ASSIGNMENT: Among the entries below, take the line with "Task: Subscribe to the Smart Monthly plan" and the line with "You are a computer-use agent. This", and output them and every line between them exactly, with nothing else.

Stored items
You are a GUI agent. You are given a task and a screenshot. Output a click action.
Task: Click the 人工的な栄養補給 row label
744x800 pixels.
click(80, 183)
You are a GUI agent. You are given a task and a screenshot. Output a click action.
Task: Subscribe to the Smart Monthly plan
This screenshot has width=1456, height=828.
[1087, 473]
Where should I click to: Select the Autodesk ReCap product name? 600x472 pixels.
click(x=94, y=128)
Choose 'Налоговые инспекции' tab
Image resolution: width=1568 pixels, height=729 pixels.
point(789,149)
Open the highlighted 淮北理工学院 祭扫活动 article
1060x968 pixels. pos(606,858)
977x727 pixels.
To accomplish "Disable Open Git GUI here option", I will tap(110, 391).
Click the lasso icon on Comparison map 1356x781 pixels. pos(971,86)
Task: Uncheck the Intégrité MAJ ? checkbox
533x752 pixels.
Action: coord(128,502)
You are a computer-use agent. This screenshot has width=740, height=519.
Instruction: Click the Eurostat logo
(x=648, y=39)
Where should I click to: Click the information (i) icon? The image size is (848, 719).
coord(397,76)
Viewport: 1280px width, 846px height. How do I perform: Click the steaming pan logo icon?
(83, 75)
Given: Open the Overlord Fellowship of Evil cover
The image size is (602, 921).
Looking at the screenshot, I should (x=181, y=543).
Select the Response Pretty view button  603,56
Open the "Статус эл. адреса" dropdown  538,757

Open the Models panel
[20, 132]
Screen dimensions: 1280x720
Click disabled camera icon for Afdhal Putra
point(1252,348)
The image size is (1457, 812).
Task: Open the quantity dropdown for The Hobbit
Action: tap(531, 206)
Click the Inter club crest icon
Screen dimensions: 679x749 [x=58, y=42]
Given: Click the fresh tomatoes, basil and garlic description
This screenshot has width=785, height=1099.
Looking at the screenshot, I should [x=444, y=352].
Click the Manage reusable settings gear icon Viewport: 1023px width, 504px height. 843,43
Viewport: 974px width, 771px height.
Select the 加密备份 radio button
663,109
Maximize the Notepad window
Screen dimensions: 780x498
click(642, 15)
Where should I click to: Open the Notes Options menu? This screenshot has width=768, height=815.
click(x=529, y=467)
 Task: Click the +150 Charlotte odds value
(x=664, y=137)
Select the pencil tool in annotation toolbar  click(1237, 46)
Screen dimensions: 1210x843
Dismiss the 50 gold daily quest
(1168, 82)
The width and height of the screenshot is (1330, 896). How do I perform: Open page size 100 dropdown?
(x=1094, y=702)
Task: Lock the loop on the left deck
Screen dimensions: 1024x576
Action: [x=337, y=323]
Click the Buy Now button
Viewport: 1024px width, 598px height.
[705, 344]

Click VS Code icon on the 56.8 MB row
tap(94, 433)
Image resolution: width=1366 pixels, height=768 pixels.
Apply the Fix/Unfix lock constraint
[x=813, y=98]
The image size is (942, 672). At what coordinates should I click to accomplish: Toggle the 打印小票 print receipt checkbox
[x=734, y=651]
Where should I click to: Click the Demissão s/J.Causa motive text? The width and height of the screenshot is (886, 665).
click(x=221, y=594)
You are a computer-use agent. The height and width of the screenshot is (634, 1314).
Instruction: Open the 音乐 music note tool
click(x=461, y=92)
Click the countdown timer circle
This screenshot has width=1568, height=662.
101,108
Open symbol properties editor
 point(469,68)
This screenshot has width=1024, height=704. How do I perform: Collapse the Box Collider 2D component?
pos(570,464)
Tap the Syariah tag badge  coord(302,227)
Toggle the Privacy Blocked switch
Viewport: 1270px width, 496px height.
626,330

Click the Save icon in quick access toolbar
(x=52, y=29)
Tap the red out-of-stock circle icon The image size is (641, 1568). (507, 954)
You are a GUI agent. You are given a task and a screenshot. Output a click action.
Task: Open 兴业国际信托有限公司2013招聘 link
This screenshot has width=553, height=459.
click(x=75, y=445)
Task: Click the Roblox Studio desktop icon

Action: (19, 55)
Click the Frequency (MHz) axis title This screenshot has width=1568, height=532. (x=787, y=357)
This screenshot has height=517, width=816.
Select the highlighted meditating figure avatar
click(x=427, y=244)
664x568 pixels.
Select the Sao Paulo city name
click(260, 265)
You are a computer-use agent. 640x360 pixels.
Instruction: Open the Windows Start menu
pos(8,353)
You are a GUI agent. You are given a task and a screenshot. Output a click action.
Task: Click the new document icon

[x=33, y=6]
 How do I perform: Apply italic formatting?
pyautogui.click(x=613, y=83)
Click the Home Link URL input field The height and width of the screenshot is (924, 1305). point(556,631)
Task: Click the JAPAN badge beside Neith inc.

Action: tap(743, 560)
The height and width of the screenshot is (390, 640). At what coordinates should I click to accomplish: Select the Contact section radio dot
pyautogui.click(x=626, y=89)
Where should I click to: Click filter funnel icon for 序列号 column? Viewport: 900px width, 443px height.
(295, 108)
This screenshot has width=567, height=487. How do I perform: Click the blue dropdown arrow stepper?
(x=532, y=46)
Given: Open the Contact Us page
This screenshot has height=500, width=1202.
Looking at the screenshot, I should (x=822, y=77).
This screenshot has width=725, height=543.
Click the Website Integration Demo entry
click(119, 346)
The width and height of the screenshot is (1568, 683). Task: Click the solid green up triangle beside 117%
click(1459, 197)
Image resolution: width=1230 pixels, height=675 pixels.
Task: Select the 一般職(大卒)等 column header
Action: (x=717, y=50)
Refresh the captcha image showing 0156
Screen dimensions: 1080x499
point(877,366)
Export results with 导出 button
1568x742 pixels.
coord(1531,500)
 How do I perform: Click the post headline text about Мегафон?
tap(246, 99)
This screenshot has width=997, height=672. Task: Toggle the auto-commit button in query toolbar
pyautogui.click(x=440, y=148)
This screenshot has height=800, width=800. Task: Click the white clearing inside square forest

SOLUTION:
Task: Subscribe to the Smart Monthly plan
This screenshot has width=1456, height=828.
[1087, 473]
Where should I click to: Select the Autodesk ReCap product name? 600x472 pixels.
click(x=94, y=128)
Choose 'Налоговые инспекции' tab
Image resolution: width=1568 pixels, height=729 pixels.
point(789,149)
Open the highlighted 淮北理工学院 祭扫活动 article
1060x968 pixels. pos(606,858)
977x727 pixels.
To accomplish "Disable Open Git GUI here option", I will tap(110, 391).
Click the lasso icon on Comparison map 1356x781 pixels. pos(971,86)
Task: Uncheck the Intégrité MAJ ? checkbox
533x752 pixels.
Action: coord(128,502)
You are a computer-use agent. This screenshot has width=740, height=519.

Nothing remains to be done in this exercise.